Dr. Craig Pearson: It was like panning for gold, sifting through lots of gravel to occasionally find a gold nugget. I’ve lost track of the countless books I’ve combed through to find these experiences.
I found ways of narrowing the search. For example, there’s the whole field of mystical and religious experience, which includes experiences of the kind I was looking for. Books on this topic yielded more frequent nuggets. Books on the creative process turned up a few.
Other times I would just have a hunch. For instance, I hadn’t seen references to Helen Keller in my research, but I thought about the unique life she led, blind and deaf from the age of two, yet rising to become one of the most important people of the 20th century. I read all of her books and found some really beautiful experiences of transcendence. In reading the books by and about these people, and especially reading how they describe these intimate experiences, I felt like they became my friends.

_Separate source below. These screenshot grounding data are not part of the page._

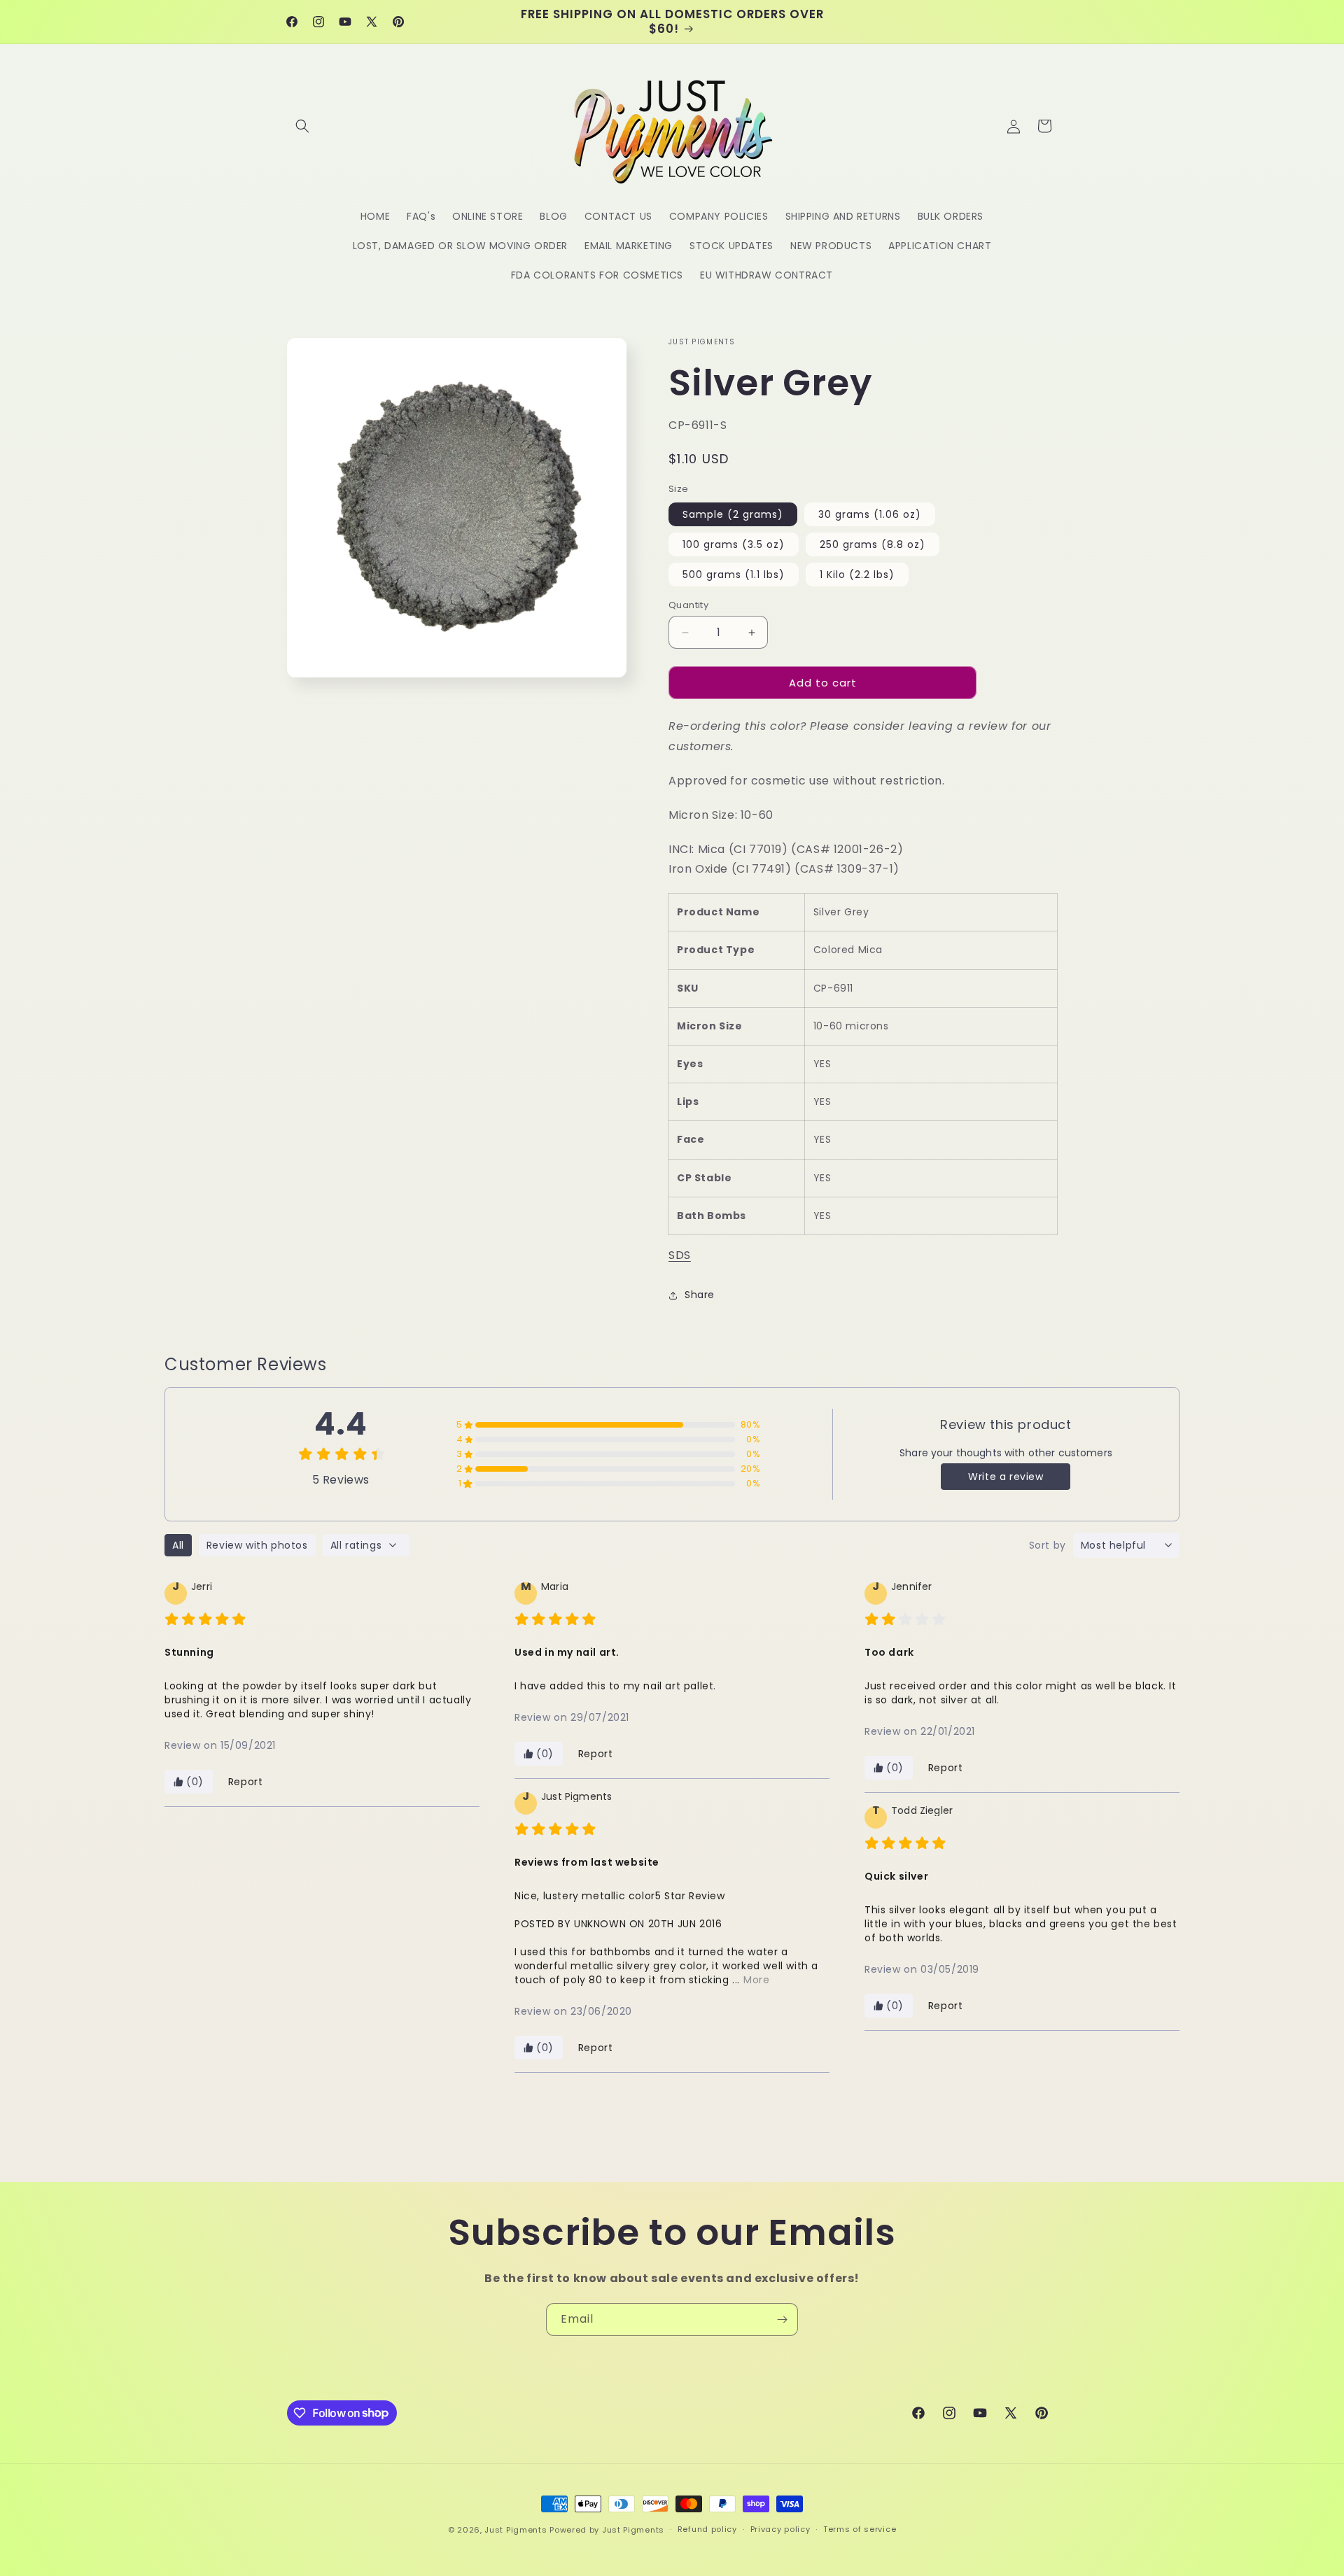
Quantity (688, 605)
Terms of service (859, 2529)
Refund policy (707, 2529)
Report (245, 1782)
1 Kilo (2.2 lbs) (857, 575)
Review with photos (257, 1545)
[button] (302, 126)
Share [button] (700, 1295)
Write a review (1005, 1477)
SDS (679, 1255)
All (178, 1545)
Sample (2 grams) (732, 514)
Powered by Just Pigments (607, 2529)
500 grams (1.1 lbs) (733, 575)
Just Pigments (515, 2529)
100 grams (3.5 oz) (733, 544)
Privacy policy (780, 2529)
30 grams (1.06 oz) (869, 514)
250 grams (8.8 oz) (872, 544)
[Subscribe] (781, 2319)
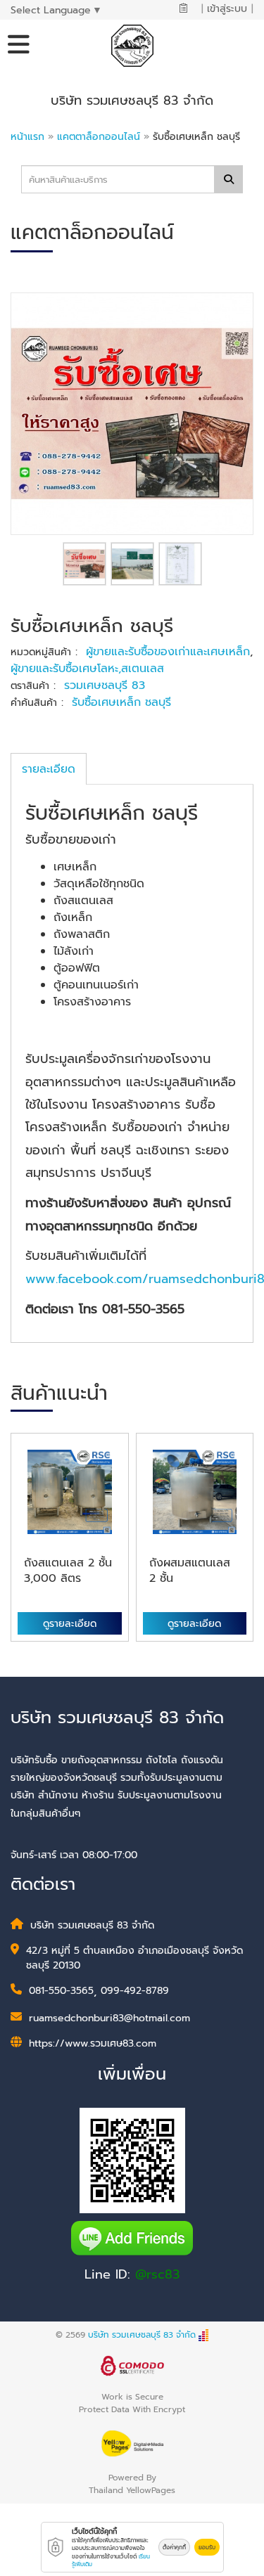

Sometimes I felt that their experiences were trying to find me. I was browsing through a Lands’ End catalog, reading a photo essay in the center about the Kashmir goats in Mongolia that provide the wool for the company’s sweaters—and suddenly found the writer describing a beautiful experience of a higher state of consciousness. I ended up corresponding with him.
Another time, close to publication, I was walking through the Fairfield Public Library and chanced to pick up a book on a display shelf. I opened to a random page—and there was a statement from Jesus, from the New Testament, clearly describing the experience of a higher state of consciousness. I thought, “How could I have missed this?” I felt as if this passage did not want to be omitted.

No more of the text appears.